By deploying Blickfeld’s Volume Monitoring solution our partner Quvo has successfully replaced the previous, inaccurate measurement methods at Levenseat. The new solution provides the company with precise volume data in real-time, offering better control over the incoming material and enhancing overall operational efficiency.


Waste storage hall volume monitoring


Previously, the immense size of the waste stockpiles and the frequent movement within the hall to sort the material made it nearly impossible to accurately determine their volume using existing methods. Estimating incoming municipal solid waste relied on visual assessments and truck counts, resulting in distorted inventory data and ineffective inventory management.

In cases where excessive material accumulated in the storage facility due to process delays, such as outages, safety concerns arose. The sheer volume of waste posed fire hazards, pushing storage capacity to its limits and potentially requiring truck diversion, which negatively impacted logistical efficiency. Conversely, underutilization of storage space led to missed opportunities at times, as available processing resources were not fully leveraged, and less output was produced than what could have been achieved, which was ultimately reflected in the numbers.

To tackle these challenges, an automated, robust system was needed that provided accurate inventory data in real-time to enable efficient waste storage space utilization, logistical planning, and strategies to mitigate safety and economic risks.


Four Blickfeld Cube 1 LiDAR sensors were mounted to the hall ceiling to cover the large storage area.
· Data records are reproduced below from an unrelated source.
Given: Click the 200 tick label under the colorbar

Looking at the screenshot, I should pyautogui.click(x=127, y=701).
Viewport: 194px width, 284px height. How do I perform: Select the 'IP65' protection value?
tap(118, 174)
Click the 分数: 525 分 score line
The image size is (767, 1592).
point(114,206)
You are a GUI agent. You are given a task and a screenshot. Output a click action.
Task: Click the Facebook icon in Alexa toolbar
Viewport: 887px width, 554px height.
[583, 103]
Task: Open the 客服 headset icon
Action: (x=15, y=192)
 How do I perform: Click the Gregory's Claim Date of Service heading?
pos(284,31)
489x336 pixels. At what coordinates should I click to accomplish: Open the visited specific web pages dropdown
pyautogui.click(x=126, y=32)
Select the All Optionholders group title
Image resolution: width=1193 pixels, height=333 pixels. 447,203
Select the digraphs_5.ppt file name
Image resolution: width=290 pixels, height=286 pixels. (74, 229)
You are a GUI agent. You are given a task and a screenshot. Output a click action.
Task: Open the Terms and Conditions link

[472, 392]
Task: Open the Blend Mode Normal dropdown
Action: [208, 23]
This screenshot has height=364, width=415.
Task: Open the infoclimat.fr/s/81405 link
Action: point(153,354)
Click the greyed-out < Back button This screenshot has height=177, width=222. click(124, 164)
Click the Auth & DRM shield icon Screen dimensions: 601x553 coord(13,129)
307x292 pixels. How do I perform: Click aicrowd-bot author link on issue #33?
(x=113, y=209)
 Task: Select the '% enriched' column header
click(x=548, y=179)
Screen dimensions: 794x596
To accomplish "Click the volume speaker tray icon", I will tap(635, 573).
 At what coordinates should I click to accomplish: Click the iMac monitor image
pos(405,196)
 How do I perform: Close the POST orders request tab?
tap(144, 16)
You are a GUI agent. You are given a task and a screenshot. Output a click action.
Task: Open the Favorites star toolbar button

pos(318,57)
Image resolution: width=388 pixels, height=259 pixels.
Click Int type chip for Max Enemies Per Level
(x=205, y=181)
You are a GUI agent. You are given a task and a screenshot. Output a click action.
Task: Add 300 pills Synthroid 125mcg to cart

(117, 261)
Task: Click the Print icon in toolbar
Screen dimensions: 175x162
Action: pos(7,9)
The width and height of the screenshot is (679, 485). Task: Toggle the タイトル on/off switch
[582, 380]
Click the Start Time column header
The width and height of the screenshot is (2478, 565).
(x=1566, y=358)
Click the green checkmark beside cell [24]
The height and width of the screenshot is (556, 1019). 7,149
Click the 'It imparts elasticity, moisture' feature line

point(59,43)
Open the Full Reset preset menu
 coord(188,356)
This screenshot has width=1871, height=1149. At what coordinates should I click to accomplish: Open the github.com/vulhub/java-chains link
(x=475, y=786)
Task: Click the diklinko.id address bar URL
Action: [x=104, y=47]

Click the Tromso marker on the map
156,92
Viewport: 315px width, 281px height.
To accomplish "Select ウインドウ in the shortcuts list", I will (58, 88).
The laser-based technology continuously gathers data, constructing a detailed 3D image of the waste pile surfaces. The associated perception software utilizes this information to calculate the volume accurately. The volume data is then displayed on a user-friendly dashboard, granting the Levenseat team instant visibility of their current inventory levels with a simple click, even when they are off-site. This precise real-time data eliminates the need for manual inventory estimations and calculations, saving time and reducing efforts.

Waste pile 3D point cloud volume monitoring

Thanks to these developments, Levenseat has gained the ability to enhance the efficiency of its waste storage facility and logistics through prompt responses to the current material situation. By making informed decisions about truck orders and adjusting processing loads accordingly, the company ensures an optimized operational workflow. This capability allows Levenseat to maintain the processing machine at its optimum capacity, proactively addressing safety risks and minimizing processing delays. As a result, Levenseat achieves improved efficiency and effectiveness in managing its operations.

Up till now, we were doing an estimate of the material in the hall, and it turned out not to be accurate. Now we have real-time data, and it's on demand. We can view the data as and when required. We have better control of the incoming material. If we put too much material in the hall, we can reduce the loads for that day until the process catches back up. It gives us so much more control over our incoming material.
Gary Lumsden
Engineer Manager at Levenseat Renewable Energy


Plans are underway for additional installations at a second site to expand the sensor system. This expansion will enable Levenseat to have real-time inventory data at multiple locations, allowing for enhanced inventory management, capacity planning, and overall operational efficiency across all sites.